Can you give the records again from the line with "Reviews [more] (34, 1036)" up to and including the line with "New Arrival Bobbleheads (57, 272)", swapping "Wedding" for "Bridal" and leaving everything else unchanged?

(Element and text position data)
━━━━━━━━━━

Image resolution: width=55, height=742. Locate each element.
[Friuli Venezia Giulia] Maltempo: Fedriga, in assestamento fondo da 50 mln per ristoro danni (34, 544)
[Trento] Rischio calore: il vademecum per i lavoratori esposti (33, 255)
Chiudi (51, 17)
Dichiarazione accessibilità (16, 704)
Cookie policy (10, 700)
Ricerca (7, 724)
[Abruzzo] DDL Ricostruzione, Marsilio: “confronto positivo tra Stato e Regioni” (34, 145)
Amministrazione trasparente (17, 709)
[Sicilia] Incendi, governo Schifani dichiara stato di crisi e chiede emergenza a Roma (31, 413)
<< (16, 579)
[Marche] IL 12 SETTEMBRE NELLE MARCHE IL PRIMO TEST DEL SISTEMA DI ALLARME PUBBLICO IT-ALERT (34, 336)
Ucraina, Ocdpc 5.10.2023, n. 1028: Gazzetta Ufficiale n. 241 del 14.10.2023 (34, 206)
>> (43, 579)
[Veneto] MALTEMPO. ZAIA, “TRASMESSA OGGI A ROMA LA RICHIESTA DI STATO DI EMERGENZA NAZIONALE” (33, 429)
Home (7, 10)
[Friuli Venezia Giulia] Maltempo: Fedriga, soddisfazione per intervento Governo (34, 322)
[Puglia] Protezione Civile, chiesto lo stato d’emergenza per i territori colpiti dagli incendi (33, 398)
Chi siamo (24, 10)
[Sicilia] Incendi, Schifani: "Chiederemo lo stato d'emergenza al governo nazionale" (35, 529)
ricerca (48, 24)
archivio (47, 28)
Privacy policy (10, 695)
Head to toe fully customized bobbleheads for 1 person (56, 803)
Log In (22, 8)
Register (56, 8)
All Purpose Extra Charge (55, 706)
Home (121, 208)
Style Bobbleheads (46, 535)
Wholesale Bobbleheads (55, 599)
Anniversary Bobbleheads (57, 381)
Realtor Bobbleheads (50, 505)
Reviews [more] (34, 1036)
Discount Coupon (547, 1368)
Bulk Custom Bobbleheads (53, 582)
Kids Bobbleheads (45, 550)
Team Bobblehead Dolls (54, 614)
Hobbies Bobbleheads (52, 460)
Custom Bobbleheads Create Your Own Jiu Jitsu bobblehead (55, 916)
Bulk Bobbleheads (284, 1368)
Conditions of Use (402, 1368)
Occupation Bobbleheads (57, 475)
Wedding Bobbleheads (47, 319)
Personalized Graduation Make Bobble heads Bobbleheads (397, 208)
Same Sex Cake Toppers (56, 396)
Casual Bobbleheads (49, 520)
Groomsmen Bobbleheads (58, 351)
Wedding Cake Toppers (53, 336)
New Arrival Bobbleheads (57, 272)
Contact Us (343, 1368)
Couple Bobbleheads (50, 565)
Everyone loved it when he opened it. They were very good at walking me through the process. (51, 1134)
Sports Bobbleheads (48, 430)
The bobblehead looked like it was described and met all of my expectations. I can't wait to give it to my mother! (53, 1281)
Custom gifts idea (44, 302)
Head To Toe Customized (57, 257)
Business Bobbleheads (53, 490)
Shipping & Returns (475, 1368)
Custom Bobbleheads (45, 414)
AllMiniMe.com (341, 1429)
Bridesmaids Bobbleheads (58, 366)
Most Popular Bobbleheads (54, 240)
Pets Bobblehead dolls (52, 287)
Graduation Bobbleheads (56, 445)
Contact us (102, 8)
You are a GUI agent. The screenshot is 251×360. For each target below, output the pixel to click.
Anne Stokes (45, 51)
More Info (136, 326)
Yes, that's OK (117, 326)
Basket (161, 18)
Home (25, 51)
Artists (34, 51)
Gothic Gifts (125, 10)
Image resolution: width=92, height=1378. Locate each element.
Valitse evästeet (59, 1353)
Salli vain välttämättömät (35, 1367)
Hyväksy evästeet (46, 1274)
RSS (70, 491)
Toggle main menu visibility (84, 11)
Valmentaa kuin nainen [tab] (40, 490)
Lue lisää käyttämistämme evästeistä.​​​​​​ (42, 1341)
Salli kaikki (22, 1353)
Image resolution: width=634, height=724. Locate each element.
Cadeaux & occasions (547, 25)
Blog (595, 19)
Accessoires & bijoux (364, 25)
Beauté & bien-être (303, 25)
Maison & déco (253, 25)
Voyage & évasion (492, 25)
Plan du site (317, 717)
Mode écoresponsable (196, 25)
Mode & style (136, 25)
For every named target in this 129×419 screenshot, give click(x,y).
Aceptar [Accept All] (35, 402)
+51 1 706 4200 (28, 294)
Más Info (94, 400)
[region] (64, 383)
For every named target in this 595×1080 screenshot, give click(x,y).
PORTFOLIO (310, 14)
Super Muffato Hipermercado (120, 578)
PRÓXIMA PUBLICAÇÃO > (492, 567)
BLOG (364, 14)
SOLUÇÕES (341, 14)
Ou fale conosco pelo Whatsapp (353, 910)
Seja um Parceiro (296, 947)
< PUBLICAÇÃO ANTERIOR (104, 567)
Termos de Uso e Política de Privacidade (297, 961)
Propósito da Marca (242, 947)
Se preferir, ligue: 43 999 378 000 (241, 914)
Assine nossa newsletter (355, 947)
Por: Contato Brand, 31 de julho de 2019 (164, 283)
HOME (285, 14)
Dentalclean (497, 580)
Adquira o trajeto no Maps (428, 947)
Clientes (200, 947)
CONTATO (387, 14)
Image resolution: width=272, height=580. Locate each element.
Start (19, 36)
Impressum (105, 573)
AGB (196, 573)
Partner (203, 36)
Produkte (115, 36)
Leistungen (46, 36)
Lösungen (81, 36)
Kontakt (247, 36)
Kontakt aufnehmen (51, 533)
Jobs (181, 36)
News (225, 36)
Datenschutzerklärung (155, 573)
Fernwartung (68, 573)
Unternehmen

━━━━━━━━━━

## Exercise solution
Reviews [more] (34, 1036)
Discount Coupon (547, 1368)
Bulk Custom Bobbleheads (53, 582)
Kids Bobbleheads (45, 550)
Team Bobblehead Dolls (54, 614)
Hobbies Bobbleheads (52, 460)
Custom Bobbleheads Create Your Own Jiu Jitsu bobblehead (55, 916)
Bulk Bobbleheads (284, 1368)
Conditions of Use (402, 1368)
Occupation Bobbleheads (57, 475)
Bridal Bobbleheads (47, 319)
Personalized Graduation Make Bobble heads Bobbleheads (397, 208)
Same Sex Cake Toppers (56, 396)
Casual Bobbleheads (49, 520)
Groomsmen Bobbleheads (58, 351)
Bridal Cake Toppers (53, 336)
New Arrival Bobbleheads (57, 272)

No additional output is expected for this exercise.